Tiny-font injection: hiding instructions at readable contrast

Near-invisible contrast injection is the attack most teams test for first. But there is a second hiding mechanism that doesn’t require unusual colors: text rendered at 4pt or 6pt in a normal dark color, placed within an image that will be processed by a multimodal model. The text is technically visible—zoom in and you can read it—but it is below the threshold of comfortable human review. A reviewer scanning a support photo doesn’t stop to read every pixel.

The model’s OCR capability has no such threshold. It extracts small text with the same fidelity it extracts large text.

Why size-based hiding is distinct from contrast-based hiding

Contrast-based injection exploits a perceptual floor: text at a 1.02:1 contrast ratio is invisible to human vision under normal conditions. A human reviewer looking at the image cannot see the text at all, regardless of how carefully they look.

Size-based injection exploits a different property: review effort. A human reviewer can see 4pt text if they examine the image carefully. In practice, they don’t. The injection persists not because the text is invisible but because the review process is not designed to catch it.

This matters for mitigation strategy. Contrast-based injection requires preprocessing that enhances or normalizes pixel values. Size-based injection requires a different approach: OCR extraction and scanning of the full text layer in every uploaded image, regardless of what the reviewer sees.

How the attack is structured

An attacker embeds an instruction block in a region of the image that blends visually with the content, using a standard dark font at 4-6pt. In a product damage photo, the injected text might appear as what looks like a watermark, a resolution artifact, or fine print within the image itself.
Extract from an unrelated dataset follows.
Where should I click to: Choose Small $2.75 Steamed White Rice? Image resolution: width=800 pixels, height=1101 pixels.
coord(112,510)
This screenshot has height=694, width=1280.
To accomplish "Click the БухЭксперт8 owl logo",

A reviewer processing fifty support tickets per hour is not examining images at the pixel level.

The model processes the upload and extracts the text. Because the injected instruction arrives through the same channel as legitimate image content, the model has no structural basis to treat it differently. The instruction executes.

Where this risk concentrates

The attack is most dangerous in high-volume workflows where review speed matters. A fraud analyst reviewing insurance claims, a support team member triaging product return photos, or a compliance reviewer scanning uploaded documents operates under time pressure. The assumption embedded in those workflows is that harmful content is visually obvious. Size-based injection is designed to make that assumption fail at scale.

It is also difficult to catch with post-hoc audit. Reviewing the same image after an incident, a human auditor may not spot the injected text without specifically looking for it at high magnification or without running OCR extraction on the image.

What to test for

Test by generating images with injected instructions at 4pt and 6pt in dark text on light backgrounds, embedded in realistic upload content for your deployment context: product photos, damage images, document scans. Verify whether the model follows the injected instruction and whether it does so without flagging the anomaly.

Also test for detection coverage: if your deployment includes any automated screening of uploaded content, verify that the screener catches sub-8pt text and not only unusual color values. The two attack vectors require separate detection passes.